Mirtha Legrand se emocionó al recordar a Julio Albar Díaz, su «primer amor» antes de Daniel Tinayre
En una reciente emisión de La Noche de Mirtha (El Trece), en la que la agenda de la mesa abordaba temas como la semana del Ni Una Menos y casos de femicidio, se vivió un momento inesperado que conmovió a la propia conductora y a la audiencia. Una pregunta de la periodista Mercedes Ninci descolocó a Mirtha Legrand, llevándola a recordar a su primer gran amor, con quien estuvo a punto de casarse antes de conocer a Daniel Tinayre.
Ninci consultó a la diva: “¿Vos estuviste enamorada de un cordobés que era amigo de papá?”. La pregunta tomó por sorpresa a Legrand, quien inicialmente titubeó pero luego confirmó: “Sí, pero no sé si era amigo de tu papá”. Ante la insistencia de la periodista, Mirtha se animó a compartir detalles de una parte de su vida sentimental que había mantenido en estricta reserva.
Un compromiso roto y el encuentro con Tinayre
“Estuve enamorada. Estuve comprometida. Antes se comprometía, existía el compromiso”, reveló Legrand, rememorando una época diferente en las relaciones. La historia, según contó, involucró a un hombre llamado Julio, cuyo apellido, Albar Díaz, fue revelado por Ninci. Mirtha conoció a Julio en 1945, cuando tenía 17 años, en el Jockey Club de Córdoba. El romance fue intenso y público, al punto que los diarios de la época seguían de cerca la relación de la joven estrella.
La diva llegó a anunciar su retiro “definitivo” del cine para formar una familia con Julio. Sin embargo, el destino tenía otros planes. “Pero en ese interín, iba y volvía a Córdoba con mi madre, yo manejaba hasta allá porque estaba haciendo una película, y conocí a un señor que se llamaba Daniel Tinayre, y me enamoré de él”, explicó Mirtha, señalando el punto de inflexión que cambió el rumbo de su vida sentimental y profesional.
Otro factor crucial en la ruptura con Julio fue la expectativa de su familia de que Mirtha abandonara su carrera artística. “La familia de esta persona no quería que ella trabajara más, que dejara de dedicarse al arte y a la actuación, algo que no pudo tolerar y terminó dejándolo”, detalló la conductora. La decisión de terminar la relación fue dolorosa: “Se lo dije por teléfono. Horrible. Hasta el día de hoy, no me lo perdono. Y era un ser extraordinario, Julio.”

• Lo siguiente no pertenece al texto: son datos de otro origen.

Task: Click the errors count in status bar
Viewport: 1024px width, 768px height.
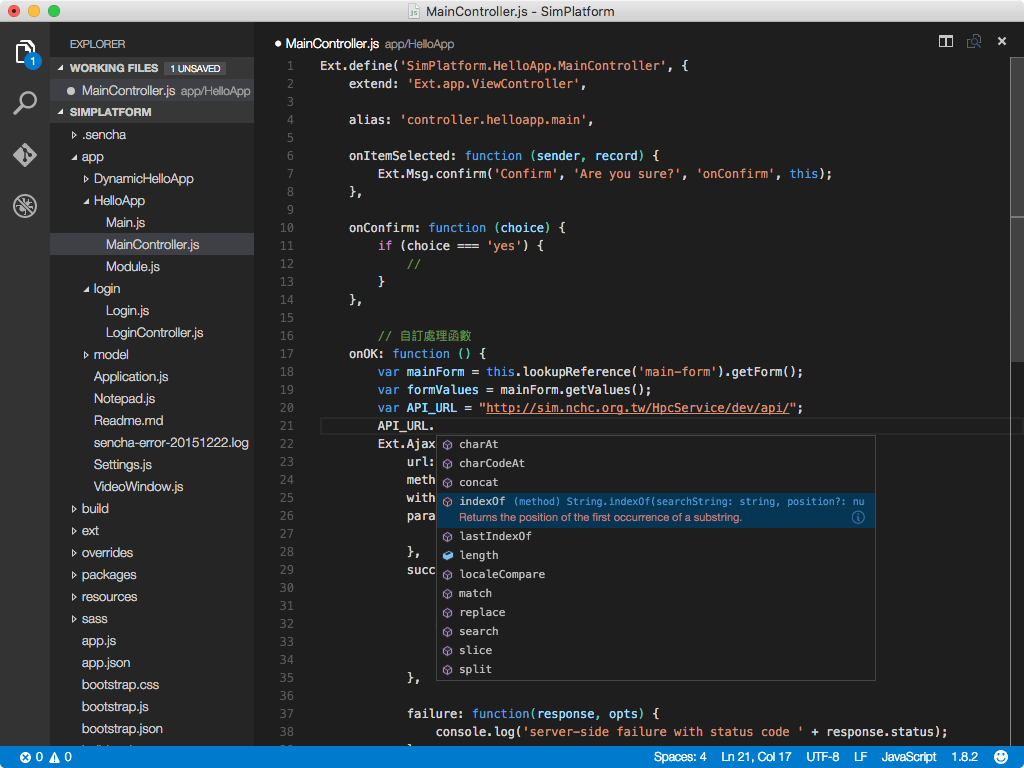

El respeto por un amor del pasado
Mirtha Legrand admitió que el recuerdo de Julio Albar Díaz sigue vivo. “Lo sigo recordando. Después se casó y tuvo varios hijos con una maestra de la escuela donde trabajaba su hermana. Nunca más lo vi. Era buen mozo, se parecía al Bigourdan”, añadió. La diva también enfatizó la razón por la que nunca antes había hablado de este romance en televisión: “Jamás quiso hablar de Julio en la televisión por respeto a su familia. Son cosas muy privadas.”
La insistencia de Mercedes Ninci, quien justificó su pregunta por la relación de su tía con la hermana de Julio, finalmente logró que Mirtha abriera su corazón. Al finalizar el relato, la periodista notó la conmoción de la conductora. “Pero te movió eh… te movió el corazón”, le dijo Ninci, a lo que Mirtha se sinceró: “Sí, casi lloro.” El episodio en el programa demostró que, a pesar del paso del tiempo y una carrera legendaria, ciertos recuerdos mantienen intacta su capacidad de emocionar.